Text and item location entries
====

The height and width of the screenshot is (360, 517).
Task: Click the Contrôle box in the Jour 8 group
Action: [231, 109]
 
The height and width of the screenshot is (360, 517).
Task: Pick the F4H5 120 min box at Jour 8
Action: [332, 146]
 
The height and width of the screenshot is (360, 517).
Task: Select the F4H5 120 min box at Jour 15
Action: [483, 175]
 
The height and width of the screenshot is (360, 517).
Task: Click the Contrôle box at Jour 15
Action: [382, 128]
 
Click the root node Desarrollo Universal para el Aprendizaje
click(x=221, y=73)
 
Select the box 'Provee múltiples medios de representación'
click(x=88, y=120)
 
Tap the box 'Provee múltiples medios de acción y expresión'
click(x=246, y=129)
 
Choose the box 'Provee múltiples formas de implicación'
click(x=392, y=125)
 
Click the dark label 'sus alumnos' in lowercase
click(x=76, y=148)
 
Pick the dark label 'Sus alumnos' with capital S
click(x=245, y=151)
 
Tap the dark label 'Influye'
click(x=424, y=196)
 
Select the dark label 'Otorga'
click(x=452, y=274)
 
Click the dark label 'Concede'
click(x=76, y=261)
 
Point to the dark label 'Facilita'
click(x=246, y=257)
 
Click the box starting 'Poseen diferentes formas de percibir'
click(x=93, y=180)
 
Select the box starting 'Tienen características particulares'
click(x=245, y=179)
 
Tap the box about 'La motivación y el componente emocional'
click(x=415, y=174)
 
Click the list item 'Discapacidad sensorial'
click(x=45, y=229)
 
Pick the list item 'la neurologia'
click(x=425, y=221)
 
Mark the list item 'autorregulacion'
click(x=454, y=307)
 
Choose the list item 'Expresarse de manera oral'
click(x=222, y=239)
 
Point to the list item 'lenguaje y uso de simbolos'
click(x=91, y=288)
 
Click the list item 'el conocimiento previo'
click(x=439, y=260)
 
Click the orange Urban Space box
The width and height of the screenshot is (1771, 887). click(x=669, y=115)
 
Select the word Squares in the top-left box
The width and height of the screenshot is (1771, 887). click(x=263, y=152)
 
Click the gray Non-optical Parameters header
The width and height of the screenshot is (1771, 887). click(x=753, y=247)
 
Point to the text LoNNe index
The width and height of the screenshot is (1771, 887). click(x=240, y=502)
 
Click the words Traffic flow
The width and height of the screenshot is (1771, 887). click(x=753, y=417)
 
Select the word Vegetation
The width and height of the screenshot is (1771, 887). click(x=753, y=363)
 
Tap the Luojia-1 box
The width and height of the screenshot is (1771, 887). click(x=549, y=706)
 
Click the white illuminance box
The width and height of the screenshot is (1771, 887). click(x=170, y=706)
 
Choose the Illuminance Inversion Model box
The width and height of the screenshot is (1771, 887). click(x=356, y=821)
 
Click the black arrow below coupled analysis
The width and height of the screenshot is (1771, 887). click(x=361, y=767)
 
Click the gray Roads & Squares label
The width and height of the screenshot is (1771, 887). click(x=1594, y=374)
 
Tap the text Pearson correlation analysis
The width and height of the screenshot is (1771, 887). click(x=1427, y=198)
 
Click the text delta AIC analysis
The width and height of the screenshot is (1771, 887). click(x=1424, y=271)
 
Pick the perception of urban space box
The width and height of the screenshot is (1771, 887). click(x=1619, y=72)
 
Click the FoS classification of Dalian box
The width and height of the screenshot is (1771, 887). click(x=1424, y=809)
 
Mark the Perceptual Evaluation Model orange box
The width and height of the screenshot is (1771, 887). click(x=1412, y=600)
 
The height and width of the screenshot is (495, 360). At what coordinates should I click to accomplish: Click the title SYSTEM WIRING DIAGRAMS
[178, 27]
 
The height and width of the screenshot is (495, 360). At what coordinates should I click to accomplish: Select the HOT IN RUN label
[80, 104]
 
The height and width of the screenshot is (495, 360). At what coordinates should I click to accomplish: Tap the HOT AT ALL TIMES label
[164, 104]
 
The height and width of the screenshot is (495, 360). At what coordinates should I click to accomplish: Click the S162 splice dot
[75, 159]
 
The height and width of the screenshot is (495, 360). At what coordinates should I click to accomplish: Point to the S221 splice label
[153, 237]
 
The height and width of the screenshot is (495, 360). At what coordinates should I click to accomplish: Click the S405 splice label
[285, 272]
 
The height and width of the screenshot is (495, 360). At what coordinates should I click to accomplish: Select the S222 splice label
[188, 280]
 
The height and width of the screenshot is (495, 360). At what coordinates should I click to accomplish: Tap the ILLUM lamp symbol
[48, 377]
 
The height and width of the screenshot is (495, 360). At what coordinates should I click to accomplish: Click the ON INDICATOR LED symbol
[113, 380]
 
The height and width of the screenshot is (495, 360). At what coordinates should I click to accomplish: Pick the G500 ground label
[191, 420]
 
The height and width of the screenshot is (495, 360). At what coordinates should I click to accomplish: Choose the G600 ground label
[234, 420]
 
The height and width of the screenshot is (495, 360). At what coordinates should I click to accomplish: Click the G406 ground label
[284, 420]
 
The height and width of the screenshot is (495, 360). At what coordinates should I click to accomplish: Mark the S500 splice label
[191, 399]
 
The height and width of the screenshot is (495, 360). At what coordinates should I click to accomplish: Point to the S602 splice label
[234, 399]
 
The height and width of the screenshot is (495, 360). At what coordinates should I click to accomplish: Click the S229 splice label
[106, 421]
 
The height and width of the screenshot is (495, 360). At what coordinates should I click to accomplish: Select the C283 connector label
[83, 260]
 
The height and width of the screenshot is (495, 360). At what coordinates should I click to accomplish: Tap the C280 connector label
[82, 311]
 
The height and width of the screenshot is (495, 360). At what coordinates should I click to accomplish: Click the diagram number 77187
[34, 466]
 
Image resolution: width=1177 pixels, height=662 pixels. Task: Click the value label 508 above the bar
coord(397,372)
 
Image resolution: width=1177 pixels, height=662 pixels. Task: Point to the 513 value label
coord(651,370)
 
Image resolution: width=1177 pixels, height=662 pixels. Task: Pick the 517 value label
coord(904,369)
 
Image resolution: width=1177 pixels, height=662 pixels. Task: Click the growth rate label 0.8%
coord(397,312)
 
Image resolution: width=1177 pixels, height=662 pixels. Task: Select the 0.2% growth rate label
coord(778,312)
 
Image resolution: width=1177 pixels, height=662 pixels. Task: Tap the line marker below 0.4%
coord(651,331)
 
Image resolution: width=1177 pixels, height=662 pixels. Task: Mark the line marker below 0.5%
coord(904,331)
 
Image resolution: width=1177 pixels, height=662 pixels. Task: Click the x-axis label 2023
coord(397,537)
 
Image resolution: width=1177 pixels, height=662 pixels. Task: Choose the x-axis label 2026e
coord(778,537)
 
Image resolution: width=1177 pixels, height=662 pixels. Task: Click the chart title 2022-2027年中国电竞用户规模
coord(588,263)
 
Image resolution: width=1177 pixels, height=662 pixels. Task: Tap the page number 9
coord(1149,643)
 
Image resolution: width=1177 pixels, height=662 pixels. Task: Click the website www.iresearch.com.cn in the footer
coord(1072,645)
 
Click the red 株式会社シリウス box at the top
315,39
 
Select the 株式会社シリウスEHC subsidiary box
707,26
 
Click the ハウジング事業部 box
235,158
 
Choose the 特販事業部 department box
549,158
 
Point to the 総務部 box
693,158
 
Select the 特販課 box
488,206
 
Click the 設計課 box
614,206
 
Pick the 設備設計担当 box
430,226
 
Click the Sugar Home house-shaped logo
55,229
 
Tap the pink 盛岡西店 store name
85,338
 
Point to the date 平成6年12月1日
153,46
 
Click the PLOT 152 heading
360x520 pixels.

====

Format the lines above as a JSON list of strings, one string per line, omitting blank lines.

* Response to this exercise
[
  "The height and width of the screenshot is (360, 517).",
  "Task: Click the Contrôle box in the Jour 8 group",
  "Action: [231, 109]",
  "The height and width of the screenshot is (360, 517).",
  "Task: Pick the F4H5 120 min box at Jour 8",
  "Action: [332, 146]",
  "The height and width of the screenshot is (360, 517).",
  "Task: Select the F4H5 120 min box at Jour 15",
  "Action: [483, 175]",
  "The height and width of the screenshot is (360, 517).",
  "Task: Click the Contrôle box at Jour 15",
  "Action: [382, 128]",
  "Click the root node Desarrollo Universal para el Aprendizaje",
  "click(x=221, y=73)",
  "Select the box 'Provee múltiples medios de representación'",
  "click(x=88, y=120)",
  "Tap the box 'Provee múltiples medios de acción y expresión'",
  "click(x=246, y=129)",
  "Choose the box 'Provee múltiples formas de implicación'",
  "click(x=392, y=125)",
  "Click the dark label 'sus alumnos' in lowercase",
  "click(x=76, y=148)",
  "Pick the dark label 'Sus alumnos' with capital S",
  "click(x=245, y=151)",
  "Tap the dark label 'Influye'",
  "click(x=424, y=196)",
  "Select the dark label 'Otorga'",
  "click(x=452, y=274)",
  "Click the dark label 'Concede'",
  "click(x=76, y=261)",
  "Point to the dark label 'Facilita'",
  "click(x=246, y=257)",
  "Click the box starting 'Poseen diferentes formas de percibir'",
  "click(x=93, y=180)",
  "Select the box starting 'Tienen características particulares'",
  "click(x=245, y=179)",
  "Tap the box about 'La motivación y el componente emocional'",
  "click(x=415, y=174)",
  "Click the list item 'Discapacidad sensorial'",
  "click(x=45, y=229)",
  "Pick the list item 'la neurologia'",
  "click(x=425, y=221)",
  "Mark the list item 'autorregulacion'",
  "click(x=454, y=307)",
  "Choose the list item 'Expresarse de manera oral'",
  "click(x=222, y=239)",
  "Point to the list item 'lenguaje y uso de simbolos'",
  "click(x=91, y=288)",
  "Click the list item 'el conocimiento previo'",
  "click(x=439, y=260)",
  "Click the orange Urban Space box",
  "The width and height of the screenshot is (1771, 887). click(x=669, y=115)",
  "Select the word Squares in the top-left box",
  "The width and height of the screenshot is (1771, 887). click(x=263, y=152)",
  "Click the gray Non-optical Parameters header",
  "The width and height of the screenshot is (1771, 887). click(x=753, y=247)",
  "Point to the text LoNNe index",
  "The width and height of the screenshot is (1771, 887). click(x=240, y=502)",
  "Click the words Traffic flow",
  "The width and height of the screenshot is (1771, 887). click(x=753, y=417)",
  "Select the word Vegetation",
  "The width and height of the screenshot is (1771, 887). click(x=753, y=363)",
  "Tap the Luojia-1 box",
  "The width and height of the screenshot is (1771, 887). click(x=549, y=706)",
  "Click the white illuminance box",
  "The width and height of the screenshot is (1771, 887). click(x=170, y=706)",
  "Choose the Illuminance Inversion Model box",
  "The width and height of the screenshot is (1771, 887). click(x=356, y=821)",
  "Click the black arrow below coupled analysis",
  "The width and height of the screenshot is (1771, 887). click(x=361, y=767)",
  "Click the gray Roads & Squares label",
  "The width and height of the screenshot is (1771, 887). click(x=1594, y=374)",
  "Tap the text Pearson correlation analysis",
  "The width and height of the screenshot is (1771, 887). click(x=1427, y=198)",
  "Click the text delta AIC analysis",
  "The width and height of the screenshot is (1771, 887). click(x=1424, y=271)",
  "Pick the perception of urban space box",
  "The width and height of the screenshot is (1771, 887). click(x=1619, y=72)",
  "Click the FoS classification of Dalian box",
  "The width and height of the screenshot is (1771, 887). click(x=1424, y=809)",
  "Mark the Perceptual Evaluation Model orange box",
  "The width and height of the screenshot is (1771, 887). click(x=1412, y=600)",
  "The height and width of the screenshot is (495, 360). At what coordinates should I click to accomplish: Click the title SYSTEM WIRING DIAGRAMS",
  "[178, 27]",
  "The height and width of the screenshot is (495, 360). At what coordinates should I click to accomplish: Select the HOT IN RUN label",
  "[80, 104]",
  "The height and width of the screenshot is (495, 360). At what coordinates should I click to accomplish: Tap the HOT AT ALL TIMES label",
  "[164, 104]",
  "The height and width of the screenshot is (495, 360). At what coordinates should I click to accomplish: Click the S162 splice dot",
  "[75, 159]",
  "The height and width of the screenshot is (495, 360). At what coordinates should I click to accomplish: Point to the S221 splice label",
  "[153, 237]",
  "The height and width of the screenshot is (495, 360). At what coordinates should I click to accomplish: Click the S405 splice label",
  "[285, 272]",
  "The height and width of the screenshot is (495, 360). At what coordinates should I click to accomplish: Select the S222 splice label",
  "[188, 280]",
  "The height and width of the screenshot is (495, 360). At what coordinates should I click to accomplish: Tap the ILLUM lamp symbol",
  "[48, 377]",
  "The height and width of the screenshot is (495, 360). At what coordinates should I click to accomplish: Click the ON INDICATOR LED symbol",
  "[113, 380]",
  "The height and width of the screenshot is (495, 360). At what coordinates should I click to accomplish: Pick the G500 ground label",
  "[191, 420]",
  "The height and width of the screenshot is (495, 360). At what coordinates should I click to accomplish: Choose the G600 ground label",
  "[234, 420]",
  "The height and width of the screenshot is (495, 360). At what coordinates should I click to accomplish: Click the G406 ground label",
  "[284, 420]",
  "The height and width of the screenshot is (495, 360). At what coordinates should I click to accomplish: Mark the S500 splice label",
  "[191, 399]",
  "The height and width of the screenshot is (495, 360). At what coordinates should I click to accomplish: Point to the S602 splice label",
  "[234, 399]",
  "The height and width of the screenshot is (495, 360). At what coordinates should I click to accomplish: Click the S229 splice label",
  "[106, 421]",
  "The height and width of the screenshot is (495, 360). At what coordinates should I click to accomplish: Select the C283 connector label",
  "[83, 260]",
  "The height and width of the screenshot is (495, 360). At what coordinates should I click to accomplish: Tap the C280 connector label",
  "[82, 311]",
  "The height and width of the screenshot is (495, 360). At what coordinates should I click to accomplish: Click the diagram number 77187",
  "[34, 466]",
  "Image resolution: width=1177 pixels, height=662 pixels. Task: Click the value label 508 above the bar",
  "coord(397,372)",
  "Image resolution: width=1177 pixels, height=662 pixels. Task: Point to the 513 value label",
  "coord(651,370)",
  "Image resolution: width=1177 pixels, height=662 pixels. Task: Pick the 517 value label",
  "coord(904,369)",
  "Image resolution: width=1177 pixels, height=662 pixels. Task: Click the growth rate label 0.8%",
  "coord(397,312)",
  "Image resolution: width=1177 pixels, height=662 pixels. Task: Select the 0.2% growth rate label",
  "coord(778,312)",
  "Image resolution: width=1177 pixels, height=662 pixels. Task: Tap the line marker below 0.4%",
  "coord(651,331)",
  "Image resolution: width=1177 pixels, height=662 pixels. Task: Mark the line marker below 0.5%",
  "coord(904,331)",
  "Image resolution: width=1177 pixels, height=662 pixels. Task: Click the x-axis label 2023",
  "coord(397,537)",
  "Image resolution: width=1177 pixels, height=662 pixels. Task: Choose the x-axis label 2026e",
  "coord(778,537)",
  "Image resolution: width=1177 pixels, height=662 pixels. Task: Click the chart title 2022-2027年中国电竞用户规模",
  "coord(588,263)",
  "Image resolution: width=1177 pixels, height=662 pixels. Task: Tap the page number 9",
  "coord(1149,643)",
  "Image resolution: width=1177 pixels, height=662 pixels. Task: Click the website www.iresearch.com.cn in the footer",
  "coord(1072,645)",
  "Click the red 株式会社シリウス box at the top",
  "315,39",
  "Select the 株式会社シリウスEHC subsidiary box",
  "707,26",
  "Click the ハウジング事業部 box",
  "235,158",
  "Choose the 特販事業部 department box",
  "549,158",
  "Point to the 総務部 box",
  "693,158",
  "Select the 特販課 box",
  "488,206",
  "Click the 設計課 box",
  "614,206",
  "Pick the 設備設計担当 box",
  "430,226",
  "Click the Sugar Home house-shaped logo",
  "55,229",
  "Tap the pink 盛岡西店 store name",
  "85,338",
  "Point to the date 平成6年12月1日",
  "153,46",
  "Click the PLOT 152 heading",
  "360x520 pixels."
]